Industry poll finds preparedness gap in strategy testing
and systems responsiveness amid market volatility
May 1, 2025, INDIA
Highlights:
- 63% of leaders regard the ability to quickly adjust decision strategies as extremely important
- 48% of Asia Pacific (APAC) banks still take several months to deploy new decision strategies
- Only 27% of banks frequently use advanced testing methods to prepare for market disruption or implement new decision strategies
A new industry poll by global analytics software leader, FICO, has uncovered challenges facing banks in the APAC region as they seek to improve the speed and flexibility of their decision-making. Despite the pace of market and operational change, nearly half (48%) of APAC banks still take months to deploy new decision strategies, such as setting fraud detection rules and adjusting credit risk models. In contrast, nearly two-thirds (63%) of senior bank leaders ranked the update decision strategies as a top priority.
This disconnect is especially concerning amid persistent macroeconomic uncertainty and geopolitical disruption, due to cross-border trade tensions and shifting tariffs regimes out of the U.S.
“Market volatility and evolving trade dynamics require financial institutions to move quickly and decisively,” said Dattu Kompella, Managing Director in Asia for FICO. “Banks that build agility into their operations will be better positioned to maintain stability, earn customer trust, and stay competitive.”
Emerging Practices Reveal Gaps in Preparedness
The poll also reveals a limited uptake of advanced testing capabilities. Just 27% of banks report frequent use of simulation tools, such as digital twins— virtual replicas of systems used to model responses to change. This may indicate a preparedness gap as banks face increasing complexity in customer behavior, regulation, and risk.
While not yet standard, the use of virtual environments is gaining traction. Among banks using them, respondents estimate that around half of their credit and marketing strategies are now tested in this way before deployment, pointing to a growing emphasis on pre-implementation rigor. Meanwhile, 55% of banks are reusing decision components across functions, from fraud detection to customer service, signaling progress toward more integrated and efficient decisioning.
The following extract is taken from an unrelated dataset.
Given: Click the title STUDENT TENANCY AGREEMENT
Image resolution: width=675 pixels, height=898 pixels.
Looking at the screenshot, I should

Composability Seen as Key to Agility
More than half (53%) of bank leaders view business composability—the ability to reconfigure and scale operations quickly—as critically important to remaining responsive in volatile markets.
Composability enables teams to assemble decision strategies from modular components such as data sets, business rules, and predictive models— often drawing from different functions. This design approach supports faster innovation and cross-functional collaboration.
Many banks are still early in this transition, which will require systems that can support modular design and agile deployment. Open APIs, flexible architecture, and low-code authoring tools for business users are likely to be foundational enablers.
“Agility starts with breaking down silos—whether technical or organizational,” concluded Kompella, “When data, tools, and teams are connected, banks can adapt faster to the needs of both their customers and the market.
FICO conducted the poll during a customer event in Singapore in late 2024, drawing insights from over 30 senior executives and C-suite leaders from banks across the Asia Pacific region.